The `weather` data included in the package `nycflights13` contains the hourly meteorological records (such as temperature, humid and precipitation) over the year of 2013 at three stations (i.e. JFK, LGA and EWR) in New York City. Since the `time_hour` is the only column involving the timestamps, `as_tsibble()` defaults it to the index variable; alternatively, the index can be specified by the argument `index = time_hour` to disable the verbose message. 

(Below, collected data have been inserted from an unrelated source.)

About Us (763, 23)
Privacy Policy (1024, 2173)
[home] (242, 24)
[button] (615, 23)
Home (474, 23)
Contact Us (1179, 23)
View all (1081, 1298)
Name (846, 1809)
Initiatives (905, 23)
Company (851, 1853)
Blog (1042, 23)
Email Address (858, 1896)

Except for index, a tsibble requires "key", which defines subjects or individuals measured over time. In this example, the `origin` variable is the identifier, which is passed to the argument `key` in `as_tsibble()`. **Each observation should be uniquely identified by index and key** in a valid tsibble. Others---`temp`, `humid` and `precip`---are referred to as measured variables. When creating a tsibble, the key will be sorted first, followed by arranging time from past to recent.

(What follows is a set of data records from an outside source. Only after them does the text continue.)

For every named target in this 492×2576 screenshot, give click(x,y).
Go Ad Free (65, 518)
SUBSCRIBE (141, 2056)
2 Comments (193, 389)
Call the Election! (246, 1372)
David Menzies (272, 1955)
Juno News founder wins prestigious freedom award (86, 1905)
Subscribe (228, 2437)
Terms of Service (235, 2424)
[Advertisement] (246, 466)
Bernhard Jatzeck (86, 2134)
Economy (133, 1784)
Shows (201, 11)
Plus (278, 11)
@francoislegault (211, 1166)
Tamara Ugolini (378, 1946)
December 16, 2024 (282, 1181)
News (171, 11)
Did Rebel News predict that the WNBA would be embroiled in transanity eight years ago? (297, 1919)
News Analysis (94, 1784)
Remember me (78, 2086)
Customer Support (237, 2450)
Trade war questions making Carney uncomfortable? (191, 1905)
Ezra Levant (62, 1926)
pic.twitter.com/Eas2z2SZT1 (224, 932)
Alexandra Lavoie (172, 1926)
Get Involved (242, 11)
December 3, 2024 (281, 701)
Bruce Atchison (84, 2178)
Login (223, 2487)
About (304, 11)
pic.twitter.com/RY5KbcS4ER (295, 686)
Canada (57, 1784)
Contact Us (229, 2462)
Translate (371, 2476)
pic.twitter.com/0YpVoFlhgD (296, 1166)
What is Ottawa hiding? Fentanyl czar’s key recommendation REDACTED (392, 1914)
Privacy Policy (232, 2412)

```{r weather-ts, message = TRUE}
weather_tsbl <- as_tsibble(weather, key = origin)
weather_tsbl
```

An interval is automatically obtained based on the corresponding time representation:

* `integer`/`numeric`/`ordered`: either "unit" or "year" (`Y`)
* `yearquarter`/`yearqtr`: "quarter" (`Q`)
* `yearmonth`/`yearmon`: "month" (`M`)
* `yearweek`: "week" (`W`)
* `Date`: "day" (`D`)
* `difftime`: "week" (`W`), "day" (D), "hour" (`h`), "minute" (`m`), "second" (`s`)
* `POSIXct`/`hms`: "hour" (`h`), "minute" (`m`), "second" (`s`), "millisecond" (`us`), "microsecond" (`ms`)
* `nanotime`: "nanosecond" (`ns`)

That is, a tsibble of monthly intervals expects the `yearmonth`/`yearmon` class in the index column. Neither `Date` nor `POSIXct` gives a monthly tsibble.

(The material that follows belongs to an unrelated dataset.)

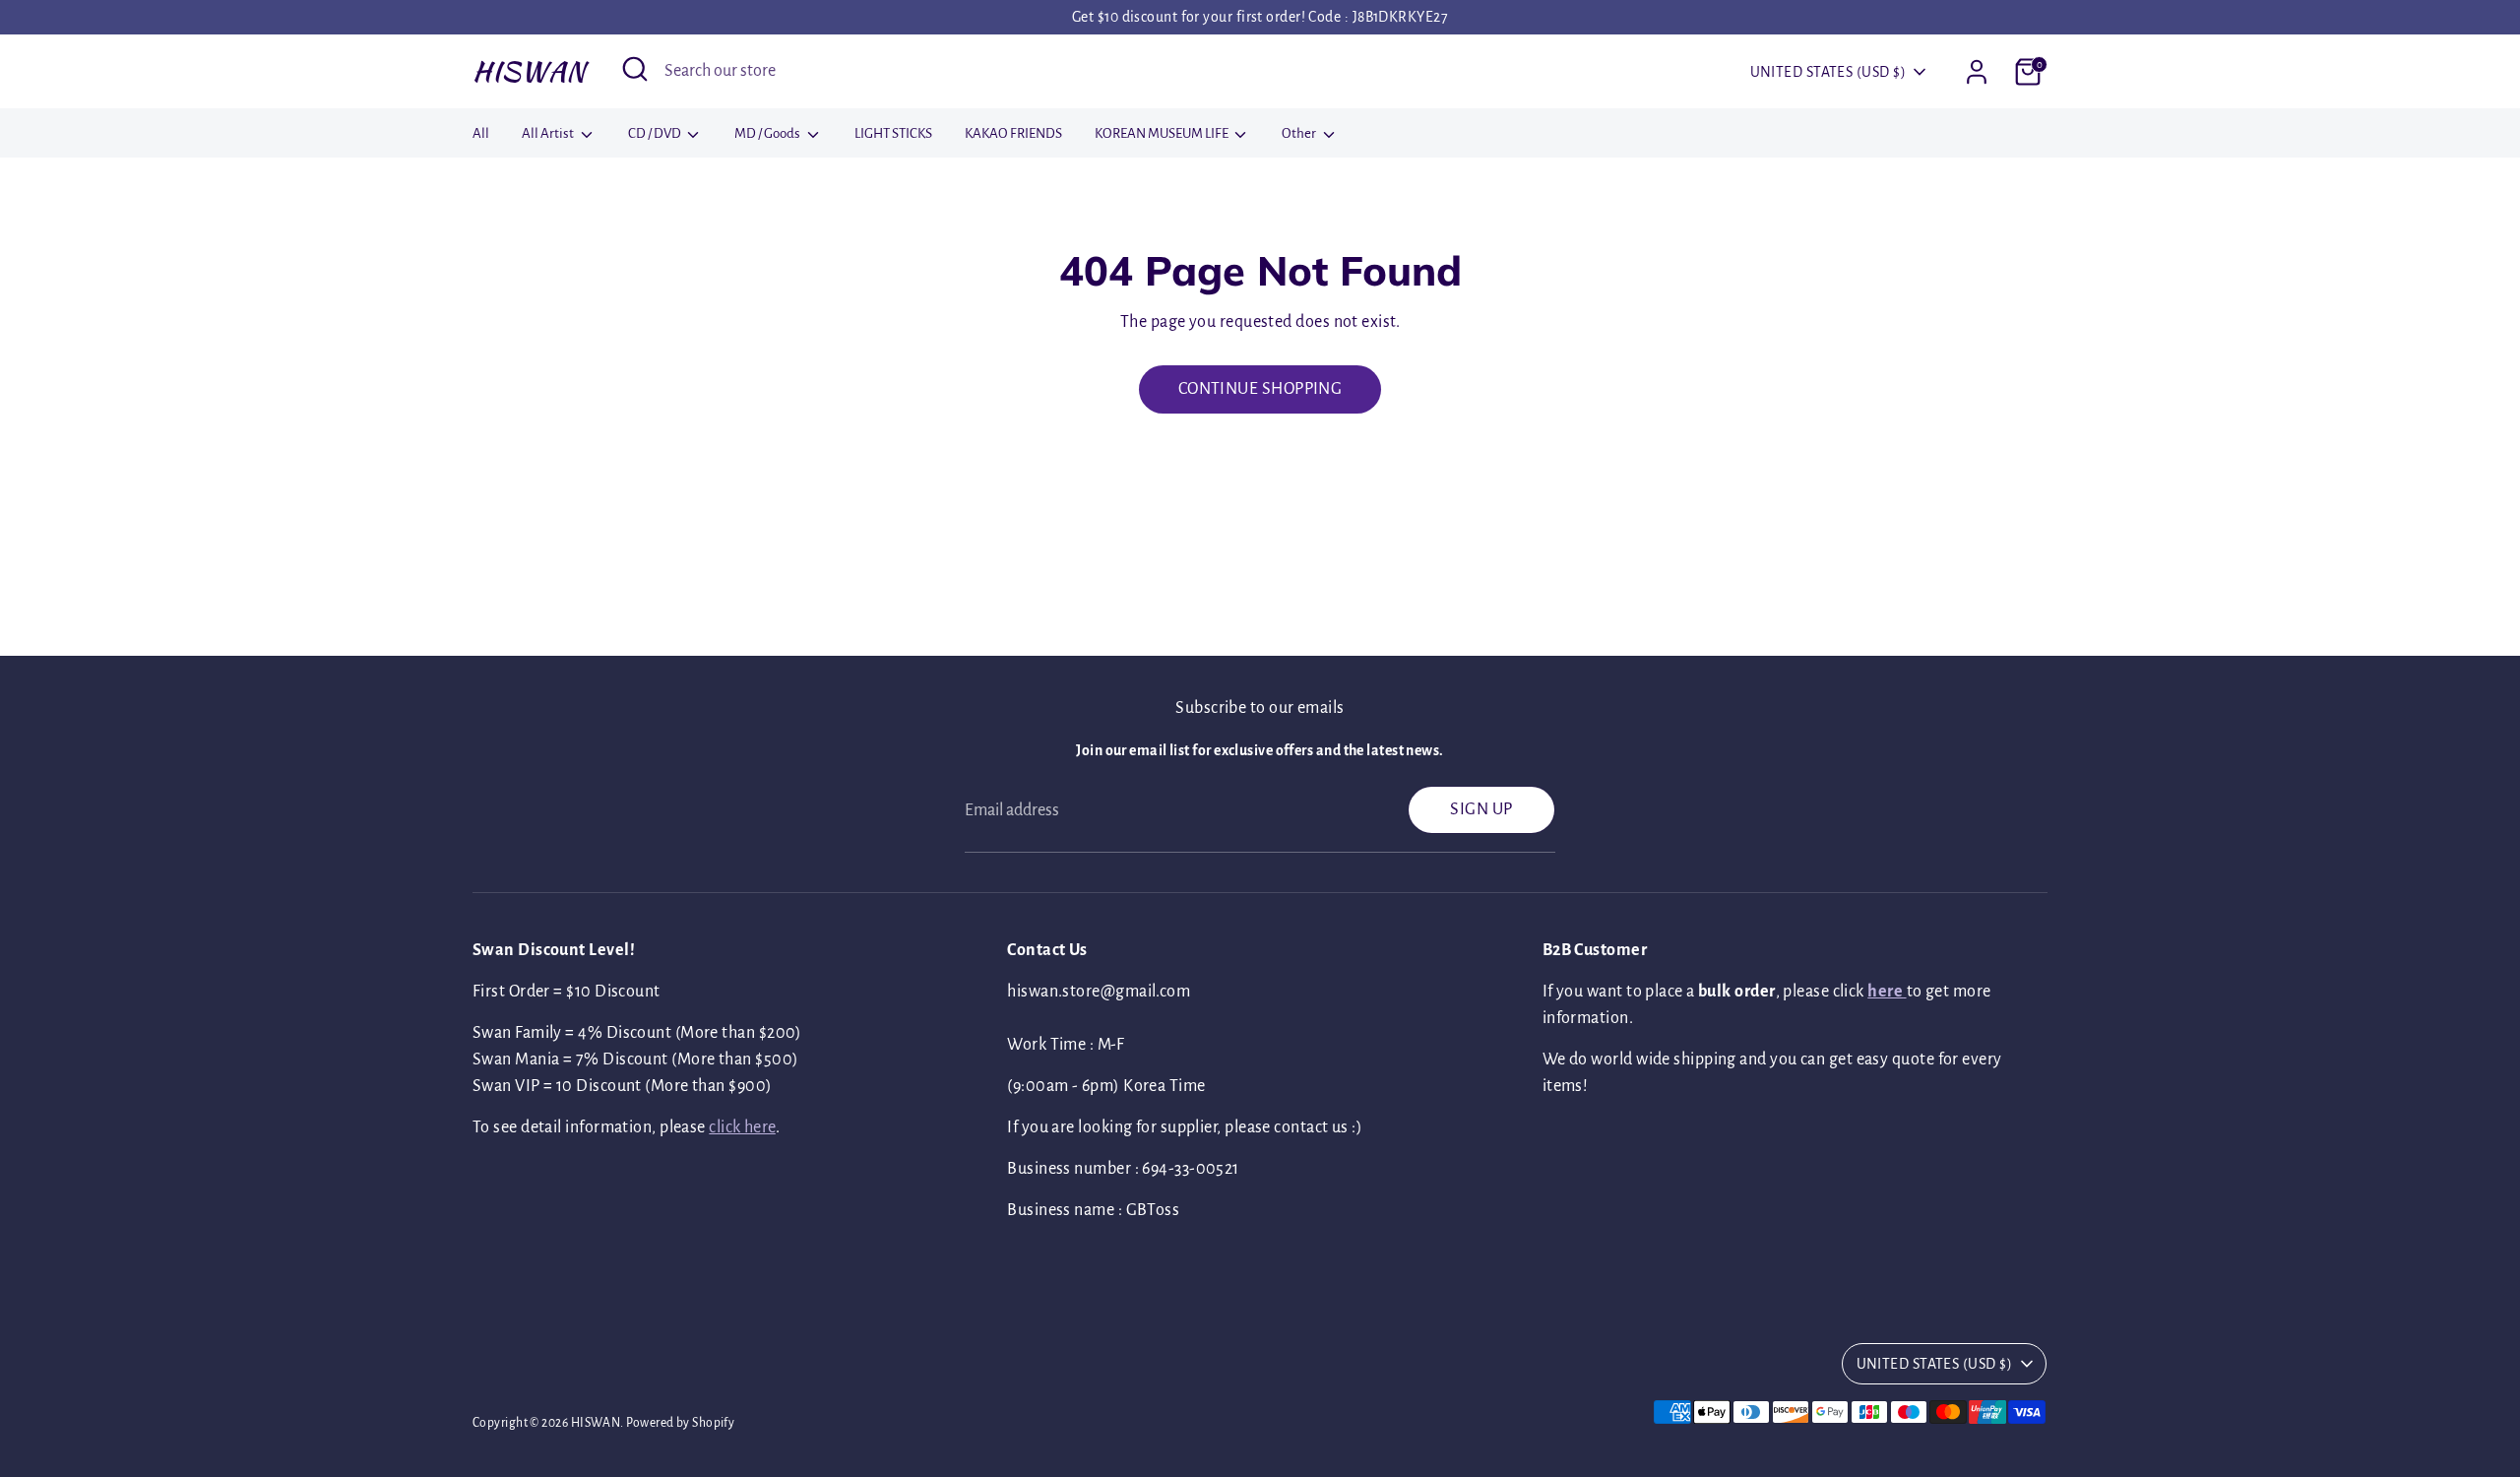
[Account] (1976, 72)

The print display is data-centric and contextually informative, such as data dimension, time interval, and the number of time-based units. Above displays the `weather_tsbl` its one-hour interval (`[1h]`) and the `origin [3]` as the key along with three time series in the table.

## Data pipeline

This tidy data representation most naturally supports thinking of operations on the data as building blocks, forming part of a "data pipeline" in time-based context. Users who are familiar with tidyverse would find it easier to perform common temporal analysis tasks. For example, `index_by()` is the counterpart of `group_by()` in temporal context, but it only groups the time index. `index_by()` + `summarise()` is used to summarise daily highs and lows at each station. As a result, the index is updated to the `date` with one-day interval from the index `time_hour`; two new variables are created and computed for daily maximum and minimum temperatures.

```{r weather-tsum}
weather_tsbl %>%
  group_by_key() %>%
  index_by(date = ~ as_date(.)) %>% 
  summarise(
    temp_high = max(temp, na.rm = TRUE),
    temp_low = min(temp, na.rm = TRUE)
  )
```

## Irregular time interval

Note that the tsibble handles regularly-spaced temporal data well, from seconds to years based on its time representation (see `?tsibble`). The option `regular`, by default, is set to `TRUE` in `as_tsibble()`. Specify `regular` to `FALSE` to create a tsibble for the data collected at irregular time interval. Below shows the scheduled date time of the flights in New York:

```{r flights}
flights <- nycflights13::flights %>%
  mutate(sched_dep_datetime = 
    make_datetime(year, month, day, hour, minute, tz = "America/New_York"))
```

The key contains columns `carrier` and `flight` to identify observational units over time, from a passenger's point of view. With `regular = FALSE`, it turns to an irregularly-spaced tsibble, where `[!]` highlights the irregularity.

```{r flights-ts}
flights_tsbl <- flights %>%
  as_tsibble(
    key = c(carrier, flight), 
    index = sched_dep_datetime, 
    regular = FALSE
  )
flights_tsbl
```

To regularise an irregular tsibble, it can be achieved with `index_by()` + `summarise()`.